• Activity 1
According to the text on dissertation impact indicators, how much higher were the average Scopus citations to doctoral dissertations (2009–2016) than Google Books citations in engineering, science and biomedical fields?
• Activity 2
Decide whether each statement agrees with the text on dissertation impact indicators. Answer yes or no, and quote the deciding words from that text.
(a) Microsoft Academic finds slightly more citations to journal articles than Scopus does.
(b) The wider web-search coverage of Microsoft Academic has led to additional citations overall for dissertations.
(c) In History, Google Books citations to doctoral theses were up to 15.5 times higher than Scopus citations.

5.1.3. Microsoft Academic citations
Microsoft Academic finds slightly more citations (6%) than Scopus to journal articles (Thelwall, 2017). For dissertations, the average number of Microsoft Academic citations is almost the same as for Scopus and is higher in Engineering and Technology, Environmental and Agricultural Sciences, and Mathematical and Physical Sciences (Figure 5). The similar average citation counts from Microsoft Academic and Scopus suggest that these databases cover similar citing publications for doctoral dissertations. In particular, the potentially wider coverage of Microsoft Academic through its web searches (including dissertations in arXiv and university repositories, for example), has not translated into additional citations overall.
5.1.4. Mendeley readers
Mendeley reader counts are able to identify the impact of articles earlier than citations (e.g., Thelwall, 2018), and are especially useful in the first few years after publication. This is also evident in Education, Behavioral Sciences, and Business fields for recently published dissertations (2017–2018) (Figure 6). For example, in Education the average number of Mendeley readers is 2.3 to 4.1 times higher than the arts and humanities disciplines and 2.3 to 4.2 times higher than in science, technology, and biomedical subjects. One reason could be that social sciences scholars use Mendeley more for their research or teaching. For instance, a survey showed that Mendeley users in the social sciences more often bookmark publications for future citation (91%) and teaching (35%) than users in other fields (Mohammadi, Thelwall & Kousha, 2015).
5.2. Comparison Between Impact Indicators
Figures 7–11 compare the average (geometric mean) number of Google Books, Scopus, and Microsoft Academic citations and Mendeley readers for each 2-year period. In the five arts and humanities fields, Google Books citations to doctoral dissertations were much more common than Scopus and Microsoft Academic citations and Mendeley readership counts. This difference is statistically significant at the 95% level for all dissertations published during 2009–2014 except for Arts and Architecture for 2013–2014 (Figures 7–9). Most notably, in History the average number of Google Books citations to doctoral theses was up to 5.2, 6.7, and 15.5 times higher than Scopus and Microsoft Academic and Mendeley readership counts, respectively, and this difference is statistically significant for dissertations published during 2009–2016 (Figures 7–10). Thus, the result suggests that arts and humanities doctoral dissertations tend to be most cited by books and Google Books citations seem likely to be the most useful indicator for assessing the intellectual impact of these dissertations.
In contrast, in engineering, science and biomedical fields the average numbers of citations to doctoral dissertations (2009–2016) from Scopus were up to 5.5 times higher than from Google Books. This difference was statistically significant at the 95% level (Figures 7–10). This suggests that in article-based fields Scopus is more useful than Google Books for monitoring the scholarly impacts of doctoral dissertations. Nevertheless, Scopus has no obvious citation advantage over Microsoft Academic because it found 0.8 to 1.2 times more citations to engineering, science, or biomedical dissertations 2009–2016, and the confidence intervals overlap, except for engineering in 2015–2016 (Figures 7–10). Microsoft Academic only found statistically significantly more citations than Scopus for older dissertations published during 2009–2012 in Social Sciences, Business and Management, and Education, suggesting that it may have better coverage of social science publications than Scopus (Figures 6–7). This would reflect the incomplete coverage of social sciences journals by Scopus (Mongeon & Paul-Hus, 2016).

Records taken from a dataset
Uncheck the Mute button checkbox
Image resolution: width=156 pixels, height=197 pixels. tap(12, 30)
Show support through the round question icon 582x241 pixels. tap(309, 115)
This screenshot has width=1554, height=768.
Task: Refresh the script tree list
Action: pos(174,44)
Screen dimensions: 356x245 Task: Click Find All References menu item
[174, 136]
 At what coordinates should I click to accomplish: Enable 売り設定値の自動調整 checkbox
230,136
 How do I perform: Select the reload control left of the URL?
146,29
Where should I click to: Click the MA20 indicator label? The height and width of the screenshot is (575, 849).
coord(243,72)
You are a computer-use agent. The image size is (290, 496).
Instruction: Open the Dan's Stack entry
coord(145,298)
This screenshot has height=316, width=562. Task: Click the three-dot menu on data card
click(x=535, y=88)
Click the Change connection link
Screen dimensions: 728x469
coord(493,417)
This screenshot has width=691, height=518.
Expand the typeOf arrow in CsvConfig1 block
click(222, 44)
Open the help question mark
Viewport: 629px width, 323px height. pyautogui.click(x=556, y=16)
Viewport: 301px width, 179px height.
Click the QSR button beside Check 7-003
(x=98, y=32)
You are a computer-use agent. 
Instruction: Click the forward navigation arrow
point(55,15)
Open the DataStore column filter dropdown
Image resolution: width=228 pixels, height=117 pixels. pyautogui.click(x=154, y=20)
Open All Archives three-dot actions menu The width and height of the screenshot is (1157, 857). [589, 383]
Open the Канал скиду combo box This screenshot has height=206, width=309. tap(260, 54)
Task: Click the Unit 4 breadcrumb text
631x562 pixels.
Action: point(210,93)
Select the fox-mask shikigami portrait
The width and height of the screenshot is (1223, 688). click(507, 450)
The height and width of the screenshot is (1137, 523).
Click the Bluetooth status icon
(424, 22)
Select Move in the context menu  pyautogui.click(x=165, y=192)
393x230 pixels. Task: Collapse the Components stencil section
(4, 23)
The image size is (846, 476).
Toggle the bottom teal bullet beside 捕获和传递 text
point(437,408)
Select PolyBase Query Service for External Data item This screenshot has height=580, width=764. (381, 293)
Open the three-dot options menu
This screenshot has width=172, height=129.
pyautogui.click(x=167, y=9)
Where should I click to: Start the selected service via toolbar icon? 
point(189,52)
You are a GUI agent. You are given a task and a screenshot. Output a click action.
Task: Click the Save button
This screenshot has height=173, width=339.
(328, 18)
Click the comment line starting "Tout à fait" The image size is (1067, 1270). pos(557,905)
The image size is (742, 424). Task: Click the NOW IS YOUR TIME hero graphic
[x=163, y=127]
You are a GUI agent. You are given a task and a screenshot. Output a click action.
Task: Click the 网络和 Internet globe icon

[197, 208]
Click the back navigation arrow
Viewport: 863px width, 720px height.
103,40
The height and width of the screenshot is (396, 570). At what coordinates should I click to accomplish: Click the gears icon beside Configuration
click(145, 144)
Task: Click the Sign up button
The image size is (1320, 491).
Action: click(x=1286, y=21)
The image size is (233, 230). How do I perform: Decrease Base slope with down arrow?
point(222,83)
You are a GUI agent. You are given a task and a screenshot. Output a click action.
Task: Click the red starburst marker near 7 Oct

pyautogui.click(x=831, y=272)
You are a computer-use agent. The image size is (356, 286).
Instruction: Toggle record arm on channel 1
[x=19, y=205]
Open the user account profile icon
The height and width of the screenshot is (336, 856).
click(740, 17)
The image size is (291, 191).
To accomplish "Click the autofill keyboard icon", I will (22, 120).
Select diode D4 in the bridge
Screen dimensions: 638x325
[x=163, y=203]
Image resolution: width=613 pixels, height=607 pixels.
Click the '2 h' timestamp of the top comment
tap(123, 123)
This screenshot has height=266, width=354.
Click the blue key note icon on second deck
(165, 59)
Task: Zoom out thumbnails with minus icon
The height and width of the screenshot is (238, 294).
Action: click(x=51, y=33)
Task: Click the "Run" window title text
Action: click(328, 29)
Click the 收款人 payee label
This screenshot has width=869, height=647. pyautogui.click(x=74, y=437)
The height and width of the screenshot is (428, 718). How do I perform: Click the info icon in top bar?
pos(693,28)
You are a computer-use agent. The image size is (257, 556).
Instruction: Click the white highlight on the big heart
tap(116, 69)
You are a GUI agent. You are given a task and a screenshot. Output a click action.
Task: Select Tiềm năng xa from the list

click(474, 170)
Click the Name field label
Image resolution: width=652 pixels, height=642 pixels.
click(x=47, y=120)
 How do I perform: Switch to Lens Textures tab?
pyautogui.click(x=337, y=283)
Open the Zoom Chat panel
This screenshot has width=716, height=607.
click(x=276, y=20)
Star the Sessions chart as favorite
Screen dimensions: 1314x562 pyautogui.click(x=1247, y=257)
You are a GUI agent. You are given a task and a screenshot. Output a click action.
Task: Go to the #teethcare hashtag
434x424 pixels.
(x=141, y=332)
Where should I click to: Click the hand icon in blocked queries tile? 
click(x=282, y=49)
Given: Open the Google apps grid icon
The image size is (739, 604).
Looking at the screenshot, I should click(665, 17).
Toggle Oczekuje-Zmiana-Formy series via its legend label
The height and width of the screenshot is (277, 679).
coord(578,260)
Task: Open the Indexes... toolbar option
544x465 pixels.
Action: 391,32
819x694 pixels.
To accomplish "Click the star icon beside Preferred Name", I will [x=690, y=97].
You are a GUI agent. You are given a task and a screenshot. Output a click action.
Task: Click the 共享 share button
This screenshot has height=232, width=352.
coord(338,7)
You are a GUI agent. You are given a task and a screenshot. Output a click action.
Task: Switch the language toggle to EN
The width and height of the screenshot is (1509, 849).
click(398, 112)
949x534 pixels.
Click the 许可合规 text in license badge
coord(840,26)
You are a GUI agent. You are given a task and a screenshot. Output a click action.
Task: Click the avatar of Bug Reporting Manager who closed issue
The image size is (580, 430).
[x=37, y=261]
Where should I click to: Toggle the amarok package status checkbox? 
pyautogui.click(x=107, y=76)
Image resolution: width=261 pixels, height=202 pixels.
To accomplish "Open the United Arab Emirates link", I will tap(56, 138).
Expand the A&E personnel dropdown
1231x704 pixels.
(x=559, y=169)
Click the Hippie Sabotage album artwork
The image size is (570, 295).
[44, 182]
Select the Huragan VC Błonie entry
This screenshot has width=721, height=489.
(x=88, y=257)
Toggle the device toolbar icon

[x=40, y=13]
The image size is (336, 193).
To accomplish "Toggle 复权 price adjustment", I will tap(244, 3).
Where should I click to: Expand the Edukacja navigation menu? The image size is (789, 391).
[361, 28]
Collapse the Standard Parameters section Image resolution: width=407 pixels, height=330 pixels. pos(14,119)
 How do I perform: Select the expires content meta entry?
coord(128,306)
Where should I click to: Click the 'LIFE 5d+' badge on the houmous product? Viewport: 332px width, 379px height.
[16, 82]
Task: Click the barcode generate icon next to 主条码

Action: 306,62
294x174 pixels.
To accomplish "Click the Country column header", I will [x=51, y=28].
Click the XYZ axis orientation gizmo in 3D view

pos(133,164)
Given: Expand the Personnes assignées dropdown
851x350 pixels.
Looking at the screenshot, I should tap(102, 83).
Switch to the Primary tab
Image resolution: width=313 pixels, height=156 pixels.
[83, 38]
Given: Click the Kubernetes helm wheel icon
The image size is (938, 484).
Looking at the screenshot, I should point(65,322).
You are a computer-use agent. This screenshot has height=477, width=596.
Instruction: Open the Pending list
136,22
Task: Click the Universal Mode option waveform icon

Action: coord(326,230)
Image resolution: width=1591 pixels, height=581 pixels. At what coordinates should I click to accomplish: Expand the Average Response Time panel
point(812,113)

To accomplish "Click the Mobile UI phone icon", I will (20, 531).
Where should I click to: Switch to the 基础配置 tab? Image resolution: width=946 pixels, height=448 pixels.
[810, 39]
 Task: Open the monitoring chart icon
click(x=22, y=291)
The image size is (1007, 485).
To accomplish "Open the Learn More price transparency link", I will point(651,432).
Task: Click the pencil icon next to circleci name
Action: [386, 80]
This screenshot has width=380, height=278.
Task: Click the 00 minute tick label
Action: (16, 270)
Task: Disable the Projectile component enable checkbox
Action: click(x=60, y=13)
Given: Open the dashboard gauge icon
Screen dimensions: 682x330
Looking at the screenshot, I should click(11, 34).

• Your response 1
Up to 5.5 times higher.

• Your response 2
(a) Yes: "Microsoft Academic finds slightly more citations (6%) than Scopus to journal articles"
(b) No: "has not translated into additional citations overall"
(c) No: "up to 5.2, 6.7, and 15.5 times higher than Scopus and Microsoft Academic and Mendeley readership counts, respectively"